REQUIREMENT
What percentage figures appear in the currency forecast below?

With no major signs of the downtrend ending yet, we forecast it to continue lower, with a break below the 15.7500 confirming a continuation down to 15.5000.

The pair is below both the 50 and 200-day moving averages and the downtrend confirms with the medium-term downtrend.

Despite momentum converging marginally on the most recent low, it is not sufficiently acute to indicate a reversal of the trend.


Data Implications For the Rand in the Coming Week

The most significant influence on the Rand this week is likely to be the Fed March interest rate meeting at 18.00 GMT on Wednesday 15.

A rate hike is now inevitable and therefore already priced into exchange rates – what is more likely to move markets, including the Rand, is the Fed’s outlook for where rates are likely to go afterwards, in the rest of the year and in 2018.

One possibility is that the Fed’s dot-plot diagram which shows Fed member expectations for the future path of interest rates shows more members shifting to the consensus of a total of three rate hikes in 2017. 

Such a move could weaken the Rand as it will impact negatively on the outlook for emerging market currencies.

This is because many companies in the emerging markets have US debt, and so a rise interest rates would increase their repayments.

Another possibility is the dot-plot reflects a shift in the Fed’s consensus of three rate rises in 2017 to a new total of four.

Additionally, the current dot-plot expectations of only two rate hikes in 2018, could also increase to three.

“The rand has shown remarkable resilience in the face of rising Fed hike expectations — the sell-off of late last week was mild and did not sustain even in the face of the strong US payrolls figure. Still, expect some rand weakness if an upward shift in the dot plots causes a similar rise in market expectations,” said Rand Merchant Bank’s John Cairns.

Part of the reason for the Rand’s remarkable resilience may be due to the fact it is not as exposed to the US or the fluctuations of the Dollar as many other currencies.

A recent study from Morgan Stanley noted how the Rand was actually one of the less exposed EM economies to Trump’s protectionist and reflationary economic policies.

Data for the Pound in the Week Ahead

The meeting of the Bank of England (BOE) on March 16 at 12.00 GMT is the highlight of the week ahead for Sterling.

Although no-change in policy is expected, the minutes which are released at the same time as the decision, will show how members deliberated on monetary policy issues.

Whilst some commentators had seen the BOE moving towards a tighter monetary policy stance, this has probably changed since the spring Budget statement.

There is now a heightened possibility that the BOE will have to keep monetary policy expansive and interest rates low due the Chancellor’s fiscally tight budget, in which he gave away only 3bn in stimulus, according to Capital Economics’ Jonathan Loynes.

“Fiscal policy is still set to provide a significant drag on GDP growth over the next few years – very similar to that planned in the Autumn Statement.

As such, the onus will remain on monetary policy to support the economy,” said Loynes in a note seen by Pound Sterling Live.

Such a policy will keep the pressure on sterling, particularly versus the Dollar where interest rates are contrastingly set to rise.

On the ‘hard’ data front, the main release for Sterling is labour market data on Wednesday March 15, although the unemployment rate is not expected to change from the current 4.8%.

Average Earnings are forecast to slip to 2.4% from 2.6% previously and the Claimant Count to go down by 5.0k from -42.5k previously.

PROVIDED DATA
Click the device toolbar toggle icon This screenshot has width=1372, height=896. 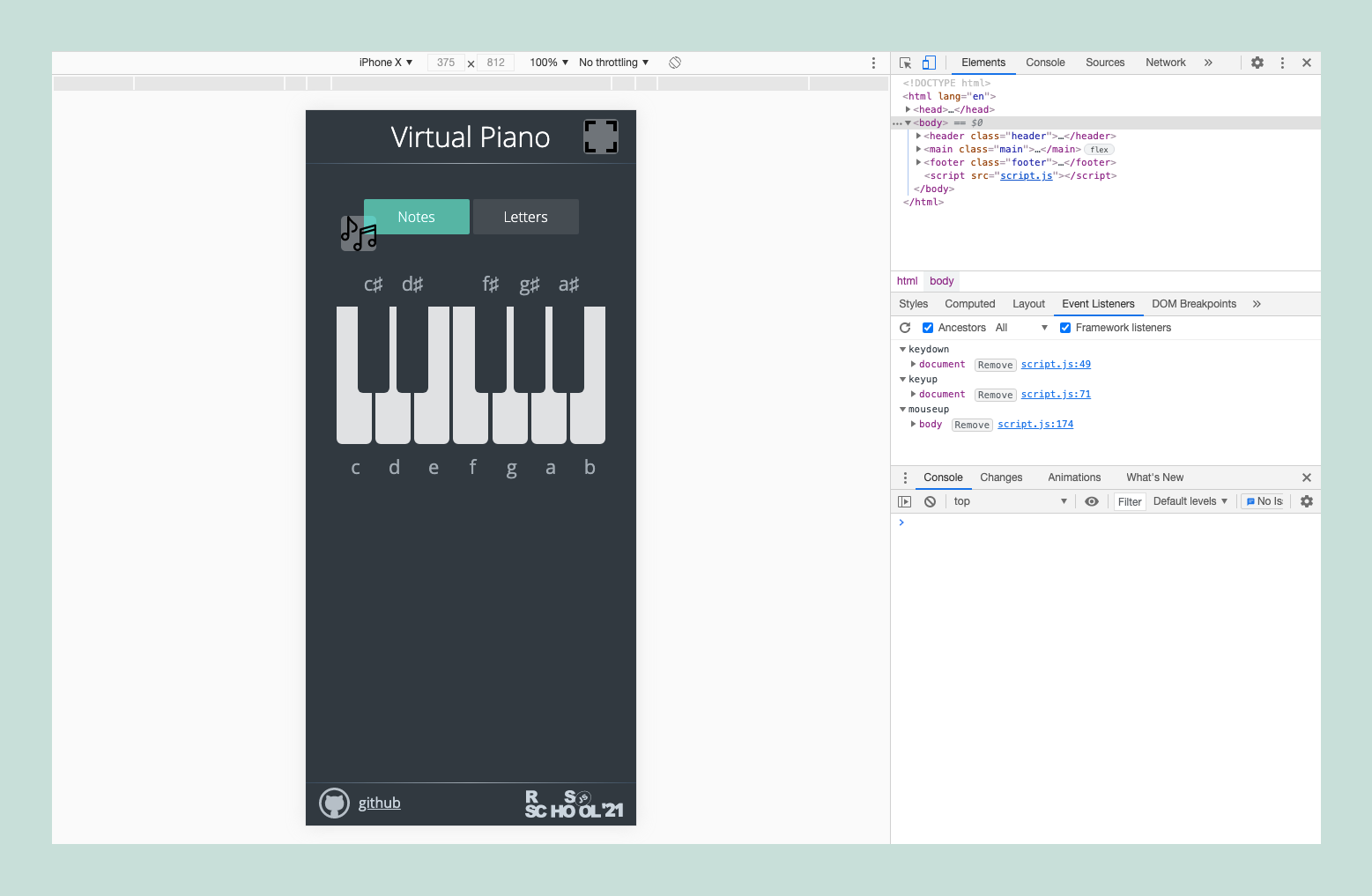[929, 63]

FULL SOLUTION
4.8%, 2.4%, 2.6%